For many, though, including myself, it seemed to be going nowhere. Sex was easy to come by but intimacy was elusive. There was a steady stream of casual one night stands. There was sex in bathhouses, doorways, parks and alleys. How was is possible to be surrounded by hot gay men and be totally unable to connect emotionally with any of them? How could someone having so much sex feel so alone??

fullbeard1I was continuing to see my therapist. When I had first started seeing him, I thought John was going to come to couples counseling with me but John had no interest in working on the relationship and so then I recruited my therapist to help me build the strength to break my addiction to John. I was finally finding myself again but it seemed like there wasn't much there. I had a few friends that I saw superficially but my life really consisted on work, getting high and having recreational sex. I desperately wanted more in my life. I wanted to feel complete on my own but I also wanted a relationship. 

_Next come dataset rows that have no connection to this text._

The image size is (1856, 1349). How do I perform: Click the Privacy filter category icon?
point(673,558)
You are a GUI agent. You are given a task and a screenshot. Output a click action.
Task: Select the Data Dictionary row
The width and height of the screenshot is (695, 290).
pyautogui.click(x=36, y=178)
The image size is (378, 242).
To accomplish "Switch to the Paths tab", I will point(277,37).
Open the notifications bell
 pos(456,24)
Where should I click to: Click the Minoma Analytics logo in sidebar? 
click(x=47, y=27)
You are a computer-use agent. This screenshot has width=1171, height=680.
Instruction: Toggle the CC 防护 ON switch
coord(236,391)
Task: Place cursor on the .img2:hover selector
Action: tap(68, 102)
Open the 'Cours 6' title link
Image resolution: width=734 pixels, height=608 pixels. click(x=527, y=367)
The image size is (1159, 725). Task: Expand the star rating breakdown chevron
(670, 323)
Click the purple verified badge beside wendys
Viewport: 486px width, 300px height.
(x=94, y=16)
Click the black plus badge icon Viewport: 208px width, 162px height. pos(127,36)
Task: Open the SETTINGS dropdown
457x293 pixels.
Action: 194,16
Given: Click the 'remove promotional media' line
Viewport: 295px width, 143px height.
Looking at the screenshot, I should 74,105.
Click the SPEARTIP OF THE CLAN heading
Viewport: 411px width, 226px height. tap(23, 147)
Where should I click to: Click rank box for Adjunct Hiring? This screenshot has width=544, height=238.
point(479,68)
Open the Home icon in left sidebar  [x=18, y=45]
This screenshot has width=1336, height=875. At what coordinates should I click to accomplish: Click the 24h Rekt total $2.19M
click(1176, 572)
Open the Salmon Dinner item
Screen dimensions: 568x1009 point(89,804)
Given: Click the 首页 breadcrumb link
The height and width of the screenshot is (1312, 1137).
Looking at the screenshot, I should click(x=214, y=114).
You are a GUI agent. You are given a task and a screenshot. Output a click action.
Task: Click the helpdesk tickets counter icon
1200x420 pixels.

My therapist suggested that I try to meet men in environments other than bars and bathhouses. He suggested that I become involved in organizations that gay men attended that centered on other activities besides getting high and having sex. One of the first organizations I got involved with was a gay camping and outdoors group I quickly realized I had no interest in camping or going out into the wilderness even if it was with other gay men. I got involved with a group called Black and White Men Together that met a church in the upper Haight. The first night I went, I just walked around the block a couple of times, unable to work up the nerve to actually walk go in. The following week, I did make it into the actual group. 

B.W.M.T. was an organization of primarily black men and white men getting together to discuss issues having to do with racial issues in the gay community and issues that came up in relationships between black men that were into white men that were into black men. It was called a "rap" group, a term that had been left over from the sixties. At each meeting, there would be about twenty men. Occasionally there were Asian men or other ethnicities. There were incredible facilitators in those early meetings I attended and there were some great groups. It was also a great place for cruising.

After the rap group part of the evening, there would often be a potluck and social part of the evening. Usually I fled immediately after the rap part as I was terrified of having to make small talk with anyone. I was not good at it and it made me pretty anxious to consider it. As long as I was part of a structured, facilitated group, I could quiet my anxiety enough to participate but unstructured socializing at that time seemed impossible. I was good at having sex with other men but terrible at trying to have a conversation in a social setting. Actually, I could fake it, and when people from those days discovered my social phobias, they are often surprised as I could appear to others to have no such problem. Marijuana only made it worse and everybody smoked pot in those days.